ところで,「新エネルギー」という用語は日本独自のものであり,海外で通用する用語ではありません.海外では,一般に「再生可能エネルギー」“Renewable Energy(リニューワブル・エネルギー)”と称されており太陽エネルギー,風力エネルギー,海洋エネルギー等が代表例です.すなわち「再生可能エネルギー」は,「一度に利用できる量は限られているが,その限られた範囲内で利用すれば枯渇しないエネルギー源」と理解することができます.日本の一次エネルギーの区分では,水力,地熱や新エネルギー等が該当します.

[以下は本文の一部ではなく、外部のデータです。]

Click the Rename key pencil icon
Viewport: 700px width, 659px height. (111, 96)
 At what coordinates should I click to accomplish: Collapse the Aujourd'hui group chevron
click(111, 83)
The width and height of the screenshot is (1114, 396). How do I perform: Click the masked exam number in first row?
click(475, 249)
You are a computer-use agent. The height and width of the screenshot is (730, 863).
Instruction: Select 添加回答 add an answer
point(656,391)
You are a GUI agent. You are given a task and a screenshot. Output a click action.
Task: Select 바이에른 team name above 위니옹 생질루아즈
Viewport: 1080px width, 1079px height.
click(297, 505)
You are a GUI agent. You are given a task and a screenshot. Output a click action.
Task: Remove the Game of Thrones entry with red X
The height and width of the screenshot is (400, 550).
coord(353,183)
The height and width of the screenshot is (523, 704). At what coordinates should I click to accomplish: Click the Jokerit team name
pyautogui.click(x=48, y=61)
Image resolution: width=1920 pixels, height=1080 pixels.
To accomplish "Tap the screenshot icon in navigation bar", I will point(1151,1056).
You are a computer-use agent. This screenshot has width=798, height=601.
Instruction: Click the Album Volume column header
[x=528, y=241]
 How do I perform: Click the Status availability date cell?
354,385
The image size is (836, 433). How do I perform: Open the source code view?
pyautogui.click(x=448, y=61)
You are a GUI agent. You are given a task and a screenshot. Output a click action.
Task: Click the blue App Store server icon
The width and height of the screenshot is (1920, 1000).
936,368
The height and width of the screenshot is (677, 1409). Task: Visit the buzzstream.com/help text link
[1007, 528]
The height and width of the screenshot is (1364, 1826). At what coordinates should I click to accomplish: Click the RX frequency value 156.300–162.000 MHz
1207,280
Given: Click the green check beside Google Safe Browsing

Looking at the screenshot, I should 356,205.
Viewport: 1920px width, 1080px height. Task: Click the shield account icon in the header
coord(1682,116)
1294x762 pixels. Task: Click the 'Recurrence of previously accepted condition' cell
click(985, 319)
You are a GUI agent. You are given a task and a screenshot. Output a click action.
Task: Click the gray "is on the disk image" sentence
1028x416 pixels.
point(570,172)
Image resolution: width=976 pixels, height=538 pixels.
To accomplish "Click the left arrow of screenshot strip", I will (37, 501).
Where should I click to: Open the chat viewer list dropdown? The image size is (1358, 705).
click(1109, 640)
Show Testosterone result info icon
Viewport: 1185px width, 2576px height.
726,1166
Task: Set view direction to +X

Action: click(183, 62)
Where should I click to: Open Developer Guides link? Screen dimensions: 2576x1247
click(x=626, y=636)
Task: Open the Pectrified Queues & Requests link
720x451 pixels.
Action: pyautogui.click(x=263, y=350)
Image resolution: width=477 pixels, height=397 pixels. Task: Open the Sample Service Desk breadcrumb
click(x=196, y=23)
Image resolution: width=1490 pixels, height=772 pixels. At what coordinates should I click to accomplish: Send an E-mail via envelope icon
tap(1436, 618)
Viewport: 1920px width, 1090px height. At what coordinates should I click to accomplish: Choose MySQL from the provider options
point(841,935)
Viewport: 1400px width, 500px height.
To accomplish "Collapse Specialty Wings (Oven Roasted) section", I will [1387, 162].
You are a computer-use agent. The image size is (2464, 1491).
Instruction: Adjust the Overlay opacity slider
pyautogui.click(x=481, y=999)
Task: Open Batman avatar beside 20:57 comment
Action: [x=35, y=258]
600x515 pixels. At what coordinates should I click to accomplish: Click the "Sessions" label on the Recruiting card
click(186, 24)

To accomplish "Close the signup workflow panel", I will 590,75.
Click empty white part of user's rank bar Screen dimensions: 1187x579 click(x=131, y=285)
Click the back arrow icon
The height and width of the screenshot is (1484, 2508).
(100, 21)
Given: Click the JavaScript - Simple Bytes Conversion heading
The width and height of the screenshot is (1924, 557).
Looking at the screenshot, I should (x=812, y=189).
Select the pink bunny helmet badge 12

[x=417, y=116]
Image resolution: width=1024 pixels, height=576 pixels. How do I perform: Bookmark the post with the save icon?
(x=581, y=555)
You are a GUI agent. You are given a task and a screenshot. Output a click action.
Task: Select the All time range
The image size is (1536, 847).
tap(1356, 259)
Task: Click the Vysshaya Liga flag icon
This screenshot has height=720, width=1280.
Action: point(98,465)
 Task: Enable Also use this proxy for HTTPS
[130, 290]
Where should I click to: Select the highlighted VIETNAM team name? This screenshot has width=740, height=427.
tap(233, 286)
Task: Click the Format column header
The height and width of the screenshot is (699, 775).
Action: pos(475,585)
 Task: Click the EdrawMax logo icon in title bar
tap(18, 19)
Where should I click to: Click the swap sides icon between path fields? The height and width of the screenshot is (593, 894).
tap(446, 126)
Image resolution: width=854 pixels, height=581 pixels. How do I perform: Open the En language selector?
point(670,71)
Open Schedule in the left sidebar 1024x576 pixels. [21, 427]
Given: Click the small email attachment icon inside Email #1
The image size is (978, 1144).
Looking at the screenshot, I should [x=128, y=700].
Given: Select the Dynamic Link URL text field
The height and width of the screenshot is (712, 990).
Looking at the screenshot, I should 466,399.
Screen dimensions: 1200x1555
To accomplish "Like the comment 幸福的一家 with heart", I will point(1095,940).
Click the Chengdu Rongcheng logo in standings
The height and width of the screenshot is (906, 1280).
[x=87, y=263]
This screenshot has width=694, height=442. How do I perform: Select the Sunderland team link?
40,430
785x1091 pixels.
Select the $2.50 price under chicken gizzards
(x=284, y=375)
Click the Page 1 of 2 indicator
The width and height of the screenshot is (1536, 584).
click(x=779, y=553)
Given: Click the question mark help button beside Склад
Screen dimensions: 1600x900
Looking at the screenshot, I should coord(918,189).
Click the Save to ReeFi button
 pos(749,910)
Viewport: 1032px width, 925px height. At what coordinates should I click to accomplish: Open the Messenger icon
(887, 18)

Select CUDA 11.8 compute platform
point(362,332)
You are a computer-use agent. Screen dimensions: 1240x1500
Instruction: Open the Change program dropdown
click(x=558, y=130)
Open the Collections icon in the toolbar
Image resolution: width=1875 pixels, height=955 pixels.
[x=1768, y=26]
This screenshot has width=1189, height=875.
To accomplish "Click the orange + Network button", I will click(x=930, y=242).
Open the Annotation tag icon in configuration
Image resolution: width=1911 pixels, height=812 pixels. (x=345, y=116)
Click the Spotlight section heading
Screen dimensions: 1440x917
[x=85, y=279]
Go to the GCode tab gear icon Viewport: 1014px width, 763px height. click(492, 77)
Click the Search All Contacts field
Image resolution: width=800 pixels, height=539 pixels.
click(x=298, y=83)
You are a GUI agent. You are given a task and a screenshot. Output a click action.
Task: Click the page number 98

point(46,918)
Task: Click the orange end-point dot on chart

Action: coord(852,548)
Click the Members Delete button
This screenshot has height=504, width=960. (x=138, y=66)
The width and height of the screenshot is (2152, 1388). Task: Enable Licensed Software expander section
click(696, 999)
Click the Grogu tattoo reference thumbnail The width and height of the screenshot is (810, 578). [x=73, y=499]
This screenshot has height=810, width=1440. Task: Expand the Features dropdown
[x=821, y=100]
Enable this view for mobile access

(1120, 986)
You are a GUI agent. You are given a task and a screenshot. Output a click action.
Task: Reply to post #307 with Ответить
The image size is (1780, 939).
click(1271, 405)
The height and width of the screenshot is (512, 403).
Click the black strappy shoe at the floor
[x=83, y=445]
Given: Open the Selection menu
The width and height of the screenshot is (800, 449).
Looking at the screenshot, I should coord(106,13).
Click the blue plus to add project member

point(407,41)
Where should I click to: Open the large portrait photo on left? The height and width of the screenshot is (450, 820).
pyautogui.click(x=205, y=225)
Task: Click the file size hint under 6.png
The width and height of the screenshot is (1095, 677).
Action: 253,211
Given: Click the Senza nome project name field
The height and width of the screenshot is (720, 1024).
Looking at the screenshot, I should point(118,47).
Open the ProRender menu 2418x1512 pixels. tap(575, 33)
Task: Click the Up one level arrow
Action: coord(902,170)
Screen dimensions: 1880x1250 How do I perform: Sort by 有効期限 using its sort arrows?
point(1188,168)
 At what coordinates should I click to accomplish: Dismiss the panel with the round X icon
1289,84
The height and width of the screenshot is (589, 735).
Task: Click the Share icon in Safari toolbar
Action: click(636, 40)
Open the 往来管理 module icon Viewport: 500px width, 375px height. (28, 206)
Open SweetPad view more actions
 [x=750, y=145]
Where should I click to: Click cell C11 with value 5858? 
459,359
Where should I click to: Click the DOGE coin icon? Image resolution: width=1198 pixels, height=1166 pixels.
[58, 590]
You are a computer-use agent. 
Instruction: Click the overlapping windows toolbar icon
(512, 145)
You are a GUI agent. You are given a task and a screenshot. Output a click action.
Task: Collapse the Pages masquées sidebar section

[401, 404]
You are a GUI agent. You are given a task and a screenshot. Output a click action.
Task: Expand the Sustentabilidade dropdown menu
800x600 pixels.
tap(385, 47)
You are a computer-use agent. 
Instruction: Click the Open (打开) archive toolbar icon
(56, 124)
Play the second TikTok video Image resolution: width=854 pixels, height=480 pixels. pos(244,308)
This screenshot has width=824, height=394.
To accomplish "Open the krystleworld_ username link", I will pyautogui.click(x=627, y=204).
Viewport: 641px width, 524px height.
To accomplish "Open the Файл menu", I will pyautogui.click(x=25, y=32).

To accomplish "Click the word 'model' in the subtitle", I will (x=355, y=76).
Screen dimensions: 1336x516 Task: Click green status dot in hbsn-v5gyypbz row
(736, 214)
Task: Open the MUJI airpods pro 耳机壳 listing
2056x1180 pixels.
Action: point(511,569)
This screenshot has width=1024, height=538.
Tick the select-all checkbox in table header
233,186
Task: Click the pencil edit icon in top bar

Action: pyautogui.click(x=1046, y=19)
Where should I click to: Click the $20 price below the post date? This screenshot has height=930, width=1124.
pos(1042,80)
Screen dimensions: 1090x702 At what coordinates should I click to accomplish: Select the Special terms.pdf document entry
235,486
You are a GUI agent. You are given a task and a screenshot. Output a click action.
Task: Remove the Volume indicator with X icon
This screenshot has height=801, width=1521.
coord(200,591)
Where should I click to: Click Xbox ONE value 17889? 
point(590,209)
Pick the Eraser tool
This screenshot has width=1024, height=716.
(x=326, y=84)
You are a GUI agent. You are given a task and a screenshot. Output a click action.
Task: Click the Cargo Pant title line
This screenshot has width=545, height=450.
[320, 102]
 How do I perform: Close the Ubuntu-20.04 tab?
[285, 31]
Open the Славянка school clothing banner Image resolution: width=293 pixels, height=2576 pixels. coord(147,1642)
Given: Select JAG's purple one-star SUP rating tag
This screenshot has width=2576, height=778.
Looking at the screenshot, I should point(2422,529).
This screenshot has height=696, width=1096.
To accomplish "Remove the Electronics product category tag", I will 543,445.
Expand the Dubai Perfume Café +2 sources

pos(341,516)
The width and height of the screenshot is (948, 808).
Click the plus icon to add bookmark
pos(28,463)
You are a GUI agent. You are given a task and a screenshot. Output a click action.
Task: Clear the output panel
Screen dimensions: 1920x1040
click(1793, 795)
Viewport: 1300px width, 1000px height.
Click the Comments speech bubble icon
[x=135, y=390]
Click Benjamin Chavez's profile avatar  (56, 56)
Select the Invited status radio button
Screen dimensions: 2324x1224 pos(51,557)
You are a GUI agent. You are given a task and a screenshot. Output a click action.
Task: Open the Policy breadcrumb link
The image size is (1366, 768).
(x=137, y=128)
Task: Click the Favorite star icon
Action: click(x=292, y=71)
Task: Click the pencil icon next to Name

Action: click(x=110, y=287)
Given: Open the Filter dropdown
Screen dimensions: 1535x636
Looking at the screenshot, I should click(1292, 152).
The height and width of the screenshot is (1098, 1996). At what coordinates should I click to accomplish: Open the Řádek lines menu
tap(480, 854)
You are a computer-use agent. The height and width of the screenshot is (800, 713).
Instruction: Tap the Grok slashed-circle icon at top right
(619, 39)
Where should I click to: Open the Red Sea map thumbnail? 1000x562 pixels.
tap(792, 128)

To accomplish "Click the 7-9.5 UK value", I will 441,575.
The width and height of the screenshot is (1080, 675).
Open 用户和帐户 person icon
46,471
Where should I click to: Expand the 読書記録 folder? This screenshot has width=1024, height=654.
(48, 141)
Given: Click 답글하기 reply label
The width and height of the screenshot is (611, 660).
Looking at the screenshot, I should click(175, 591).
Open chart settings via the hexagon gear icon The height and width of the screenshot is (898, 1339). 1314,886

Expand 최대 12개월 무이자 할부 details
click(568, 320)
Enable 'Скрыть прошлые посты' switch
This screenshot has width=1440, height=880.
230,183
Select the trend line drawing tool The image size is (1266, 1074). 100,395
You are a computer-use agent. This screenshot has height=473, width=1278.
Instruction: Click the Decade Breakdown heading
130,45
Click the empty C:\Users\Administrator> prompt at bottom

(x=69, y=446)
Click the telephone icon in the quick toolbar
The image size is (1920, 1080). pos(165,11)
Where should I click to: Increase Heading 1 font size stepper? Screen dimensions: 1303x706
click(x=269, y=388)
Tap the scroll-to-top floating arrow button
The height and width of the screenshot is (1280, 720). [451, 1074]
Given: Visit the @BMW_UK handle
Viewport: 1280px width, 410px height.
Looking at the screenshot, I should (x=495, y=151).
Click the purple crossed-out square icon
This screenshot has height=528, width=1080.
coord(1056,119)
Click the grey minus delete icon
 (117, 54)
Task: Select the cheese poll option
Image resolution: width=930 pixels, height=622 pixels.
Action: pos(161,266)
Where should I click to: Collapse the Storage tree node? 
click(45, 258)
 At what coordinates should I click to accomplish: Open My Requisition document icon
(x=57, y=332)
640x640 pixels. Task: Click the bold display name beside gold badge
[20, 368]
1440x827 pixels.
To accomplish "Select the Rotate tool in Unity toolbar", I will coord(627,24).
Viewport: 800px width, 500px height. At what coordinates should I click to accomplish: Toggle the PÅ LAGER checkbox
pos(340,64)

さて,「新エネルギー」ですが,「新エネルギー法(正式名称:新エネルギー利用等の促進に関する特別措置法,略称:新エネ法)」において,以下に示すエネルギー源が具体的な「新エネルギー」として扱われています.ややこしいのですが,海外では「再生可能エネルギー」という位置づけにある「地熱」や「一般水力」は「新エネルギー」ではなく,実用段階にある既存エネルギーとして扱われています.すなわち,「新エネルギー」=「再生可能エネルギー」ではありません.
1)供給サイドの新エネルギー
- 太陽光発電
- 風力発電
- 太陽熱利用
- 温度差エネルギー
- 廃棄物発電
- 廃棄物熱利用
- 廃棄物燃料製造
- バイオマス発電(*)
- バイオマス熱利用(*)
- バイオマス燃料製造(*)
- 雪氷熱利用(*)
2)需要サイドの新エネルギー
- クリーンエネルギー自動車
- 天然ガスコージェネレーション
- 燃料電池
(*)は,改正「新エネ法」(2003年1月25日公布・施行)により新たに追加.
今回のテーマである「バイオマス」エネルギーは,改正「新エネ法」では供給サイドの新エネルギーとして位置づけられ,「発電」,「熱利用」,「燃料製造」に分類されています.